The Personal Savings Allowance for 2027/28 — unchanged from 2026/27, but still worth checking given persistently higher savings rates.
Personal Savings Allowance — 2027/28
| Taxpayer | Personal Savings Allowance |
|---|---|
| Basic rate (income £12,571–£50,270) | £1,000 |
| Higher rate (income £50,271–£125,140) | £500 |
| Additional rate (income over £125,140) | £0 |
At What Savings Level Do You Breach the PSA?
| Savings rate | Basic rate (breach at) | Higher rate (breach at) |
|---|---|---|
| 3.5% | £28,571 | £14,286 |
| 4.0% | £25,000 | £12,500 |
| 4.5% | £22,222 | £11,111 |
| 5.0% | £20,000 | £10,000 |
Above these thresholds, interest becomes taxable.
Tax on Savings Interest Above the PSA
| Interest earned | Taxpayer | Taxable amount | Tax rate | Tax owed |
|---|---|---|---|---|
| £1,500 | Basic rate | £500 | 20% | £100 |
| £1,500 | Higher rate | £1,000 | 40% | £400 |
| £1,500 | Additional rate | £1,500 | 45% | £675 |
What Counts as Savings Interest
The PSA covers interest from:
- Easy-access savings accounts
- Fixed-rate bonds and term deposits
- Current account credit interest
- Cash in a stocks and shares account (held as cash, not invested)
- Government gilts (interest element)
- Peer-to-peer lending interest (reported separately but counts)
The PSA does not cover:
- Interest from ISAs — completely separate and always tax-free
- NS&I Premium Bond prizes — these are specifically tax-free regardless of the PSA
- Dividends — covered by the separate £500 dividend allowance
Joint Savings Accounts
Interest on a joint savings account is split 50/50 between account holders for tax purposes — unless you notify HMRC of a different split (e.g. using Form 17 if the split genuinely reflects your beneficial ownership). Each holder uses their own PSA against their half of the interest. A couple where one is a basic rate taxpayer (£1,000 PSA) and one is a higher rate taxpayer (£500 PSA) can shelter more interest by ensuring the account is weighted towards the basic rate taxpayer.
Avoid Tax with a Cash ISA
Interest within an ISA is completely tax-free — no PSA limit applies. If your savings generate more than £1,000/year in interest (basic rate) or £500 (higher rate), consider moving savings into a Cash ISA:
| Action | Tax on £30,000 savings at 4.5% (= £1,350/year) |
|---|---|
| All in standard savings account (basic rate taxpayer) | £350 interest taxed at 20% = £70/year |
| All in Cash ISA | £0 |
How HMRC Collects Tax on Savings Interest
Banks and building societies report interest paid to HMRC annually. You do not need to contact HMRC proactively in most cases — HMRC adjusts your PAYE tax code to collect the underpayment, which is reflected in the following year’s tax code as a lower personal allowance.
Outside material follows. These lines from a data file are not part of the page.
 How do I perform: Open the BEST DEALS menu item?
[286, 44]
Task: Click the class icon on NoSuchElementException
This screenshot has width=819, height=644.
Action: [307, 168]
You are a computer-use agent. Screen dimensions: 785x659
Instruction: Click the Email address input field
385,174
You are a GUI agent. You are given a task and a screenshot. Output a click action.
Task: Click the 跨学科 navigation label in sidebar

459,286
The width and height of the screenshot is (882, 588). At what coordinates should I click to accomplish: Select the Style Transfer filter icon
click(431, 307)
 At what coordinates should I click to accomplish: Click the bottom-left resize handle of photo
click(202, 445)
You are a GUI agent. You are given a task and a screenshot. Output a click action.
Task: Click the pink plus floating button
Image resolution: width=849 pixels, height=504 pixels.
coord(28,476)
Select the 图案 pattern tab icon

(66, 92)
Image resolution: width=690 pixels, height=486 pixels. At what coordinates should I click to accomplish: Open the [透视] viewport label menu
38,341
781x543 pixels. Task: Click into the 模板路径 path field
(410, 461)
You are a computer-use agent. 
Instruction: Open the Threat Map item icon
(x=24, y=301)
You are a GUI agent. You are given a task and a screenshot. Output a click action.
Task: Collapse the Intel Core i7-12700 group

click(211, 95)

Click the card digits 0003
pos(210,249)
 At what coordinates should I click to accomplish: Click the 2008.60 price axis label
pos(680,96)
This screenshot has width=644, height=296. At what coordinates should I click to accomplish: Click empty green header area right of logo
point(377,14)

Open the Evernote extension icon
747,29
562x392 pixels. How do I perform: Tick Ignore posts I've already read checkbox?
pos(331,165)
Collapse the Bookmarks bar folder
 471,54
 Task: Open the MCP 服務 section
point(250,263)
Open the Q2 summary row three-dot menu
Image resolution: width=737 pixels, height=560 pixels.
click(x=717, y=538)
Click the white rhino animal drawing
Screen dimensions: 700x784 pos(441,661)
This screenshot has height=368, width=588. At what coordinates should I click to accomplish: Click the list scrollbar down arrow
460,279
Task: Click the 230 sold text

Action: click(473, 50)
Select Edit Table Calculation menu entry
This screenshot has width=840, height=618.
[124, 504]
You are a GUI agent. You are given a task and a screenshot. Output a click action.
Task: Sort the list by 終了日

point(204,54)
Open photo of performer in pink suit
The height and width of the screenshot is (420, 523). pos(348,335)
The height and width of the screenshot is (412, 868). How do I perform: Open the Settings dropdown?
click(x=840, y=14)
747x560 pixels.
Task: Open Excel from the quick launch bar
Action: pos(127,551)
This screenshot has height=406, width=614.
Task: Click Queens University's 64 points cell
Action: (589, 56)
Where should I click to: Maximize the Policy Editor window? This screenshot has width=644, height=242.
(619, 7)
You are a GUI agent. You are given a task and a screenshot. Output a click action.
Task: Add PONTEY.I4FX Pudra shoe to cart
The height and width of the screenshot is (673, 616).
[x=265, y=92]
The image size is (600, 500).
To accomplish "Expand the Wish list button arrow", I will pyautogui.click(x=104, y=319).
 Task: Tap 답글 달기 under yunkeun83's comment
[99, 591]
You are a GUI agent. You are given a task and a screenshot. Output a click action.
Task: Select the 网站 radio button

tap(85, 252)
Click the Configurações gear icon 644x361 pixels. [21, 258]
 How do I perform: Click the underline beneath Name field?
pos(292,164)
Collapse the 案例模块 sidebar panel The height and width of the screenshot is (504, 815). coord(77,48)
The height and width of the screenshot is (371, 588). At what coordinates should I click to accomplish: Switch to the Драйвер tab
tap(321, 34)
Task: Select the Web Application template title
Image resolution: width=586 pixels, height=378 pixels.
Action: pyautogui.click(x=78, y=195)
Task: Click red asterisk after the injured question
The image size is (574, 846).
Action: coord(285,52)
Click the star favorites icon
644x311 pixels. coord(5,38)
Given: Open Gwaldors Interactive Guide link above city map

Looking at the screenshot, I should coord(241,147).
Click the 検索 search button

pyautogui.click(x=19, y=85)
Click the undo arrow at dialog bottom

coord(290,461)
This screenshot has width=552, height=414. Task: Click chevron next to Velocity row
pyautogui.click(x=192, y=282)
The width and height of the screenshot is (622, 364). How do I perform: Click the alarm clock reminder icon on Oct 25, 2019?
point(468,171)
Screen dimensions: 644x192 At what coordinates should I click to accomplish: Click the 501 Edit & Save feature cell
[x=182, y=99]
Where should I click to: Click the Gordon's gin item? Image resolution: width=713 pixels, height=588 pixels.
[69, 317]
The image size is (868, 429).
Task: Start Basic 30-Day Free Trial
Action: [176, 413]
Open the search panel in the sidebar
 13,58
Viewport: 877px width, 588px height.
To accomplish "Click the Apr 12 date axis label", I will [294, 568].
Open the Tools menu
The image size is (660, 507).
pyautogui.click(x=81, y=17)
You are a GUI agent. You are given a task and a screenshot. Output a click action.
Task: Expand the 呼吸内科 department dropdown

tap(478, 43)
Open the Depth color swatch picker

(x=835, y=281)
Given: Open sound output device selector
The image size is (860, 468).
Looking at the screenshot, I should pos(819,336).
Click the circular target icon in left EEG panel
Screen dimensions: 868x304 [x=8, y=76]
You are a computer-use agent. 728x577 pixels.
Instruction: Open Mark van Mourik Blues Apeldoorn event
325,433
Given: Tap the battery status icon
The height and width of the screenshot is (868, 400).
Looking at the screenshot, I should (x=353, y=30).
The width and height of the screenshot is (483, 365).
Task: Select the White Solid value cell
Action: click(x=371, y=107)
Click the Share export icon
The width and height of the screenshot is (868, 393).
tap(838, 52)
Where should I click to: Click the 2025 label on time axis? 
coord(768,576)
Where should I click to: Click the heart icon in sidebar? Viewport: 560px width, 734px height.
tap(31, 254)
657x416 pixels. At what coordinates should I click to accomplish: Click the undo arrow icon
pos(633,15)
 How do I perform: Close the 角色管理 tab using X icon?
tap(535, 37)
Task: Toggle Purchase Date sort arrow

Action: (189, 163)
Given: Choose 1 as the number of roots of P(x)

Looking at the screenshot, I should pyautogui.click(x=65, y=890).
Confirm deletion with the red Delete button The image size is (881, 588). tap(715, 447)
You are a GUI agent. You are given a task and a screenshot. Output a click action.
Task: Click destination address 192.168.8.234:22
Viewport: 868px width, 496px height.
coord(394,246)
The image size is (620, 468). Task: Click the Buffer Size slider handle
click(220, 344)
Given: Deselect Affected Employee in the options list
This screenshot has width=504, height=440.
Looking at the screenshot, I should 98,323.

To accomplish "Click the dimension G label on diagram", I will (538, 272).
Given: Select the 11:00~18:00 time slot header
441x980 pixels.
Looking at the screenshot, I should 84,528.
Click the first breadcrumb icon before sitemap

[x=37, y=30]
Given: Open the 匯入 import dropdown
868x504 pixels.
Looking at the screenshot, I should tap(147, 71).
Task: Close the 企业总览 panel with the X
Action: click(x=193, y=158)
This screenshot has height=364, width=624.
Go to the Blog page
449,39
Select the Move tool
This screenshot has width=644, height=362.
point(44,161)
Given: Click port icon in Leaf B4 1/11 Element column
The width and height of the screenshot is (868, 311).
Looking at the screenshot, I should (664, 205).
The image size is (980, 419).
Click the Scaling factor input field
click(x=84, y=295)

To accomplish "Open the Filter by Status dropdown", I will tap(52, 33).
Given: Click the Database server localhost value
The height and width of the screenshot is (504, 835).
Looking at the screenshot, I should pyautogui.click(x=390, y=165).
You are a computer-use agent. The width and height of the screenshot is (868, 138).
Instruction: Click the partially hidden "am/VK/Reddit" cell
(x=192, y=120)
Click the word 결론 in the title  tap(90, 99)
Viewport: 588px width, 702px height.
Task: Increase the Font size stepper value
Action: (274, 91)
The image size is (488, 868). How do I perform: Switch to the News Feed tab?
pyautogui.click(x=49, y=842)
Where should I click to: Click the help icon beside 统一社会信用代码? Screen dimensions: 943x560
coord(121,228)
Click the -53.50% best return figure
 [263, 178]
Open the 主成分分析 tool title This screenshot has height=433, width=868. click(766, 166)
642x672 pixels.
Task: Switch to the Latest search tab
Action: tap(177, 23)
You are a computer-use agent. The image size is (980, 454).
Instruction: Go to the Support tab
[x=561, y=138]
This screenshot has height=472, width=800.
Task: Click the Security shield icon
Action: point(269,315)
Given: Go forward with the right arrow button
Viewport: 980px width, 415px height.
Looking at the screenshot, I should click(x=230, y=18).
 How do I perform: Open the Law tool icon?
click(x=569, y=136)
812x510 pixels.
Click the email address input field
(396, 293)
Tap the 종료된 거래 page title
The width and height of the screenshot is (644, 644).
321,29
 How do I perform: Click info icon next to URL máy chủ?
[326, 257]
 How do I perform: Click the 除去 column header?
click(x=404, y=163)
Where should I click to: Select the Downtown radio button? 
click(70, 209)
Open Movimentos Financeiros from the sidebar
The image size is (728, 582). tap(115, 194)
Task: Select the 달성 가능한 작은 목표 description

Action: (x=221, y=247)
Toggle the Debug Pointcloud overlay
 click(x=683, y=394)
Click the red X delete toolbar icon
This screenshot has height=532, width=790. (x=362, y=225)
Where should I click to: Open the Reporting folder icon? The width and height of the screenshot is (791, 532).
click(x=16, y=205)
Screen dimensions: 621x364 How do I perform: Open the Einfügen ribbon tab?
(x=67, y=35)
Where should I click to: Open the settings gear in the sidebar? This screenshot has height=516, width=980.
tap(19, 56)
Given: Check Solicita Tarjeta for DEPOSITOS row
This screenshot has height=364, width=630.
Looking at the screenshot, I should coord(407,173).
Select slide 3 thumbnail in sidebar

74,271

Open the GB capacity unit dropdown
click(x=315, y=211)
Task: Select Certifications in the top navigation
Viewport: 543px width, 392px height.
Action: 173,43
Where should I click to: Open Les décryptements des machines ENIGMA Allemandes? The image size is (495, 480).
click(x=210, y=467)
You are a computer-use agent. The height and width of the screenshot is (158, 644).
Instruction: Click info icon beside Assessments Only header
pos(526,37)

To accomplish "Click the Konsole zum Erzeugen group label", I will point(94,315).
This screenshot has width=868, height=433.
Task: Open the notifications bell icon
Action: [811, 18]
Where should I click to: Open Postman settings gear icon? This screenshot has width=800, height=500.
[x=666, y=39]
If you complete a Self Assessment return, declare savings interest in the return for the year it was received. The tax is collected via the Self Assessment calculation.
If your savings interest is more than £10,000 in a year, HMRC may require you to register for Self Assessment.
Starting Rate for Savings (Low Earners)
If your non-savings income is below £17,570, you may get an extra £5,000 of savings interest at 0%:
| Non-savings income | Starting rate band remaining |
|---|---|
| £12,570 or less | Up to £5,000 at 0% |
| £14,000 | £3,570 at 0% |
| £17,570 or above | £0 (no starting rate band) |
Combined with the PSA, a retiree with a small pension (under £12,570) could earn up to £6,000 of interest tax-free — and someone with no other income could earn up to £18,570 in savings interest before paying any tax (personal allowance £12,570 + starting rate £5,000 + PSA £1,000).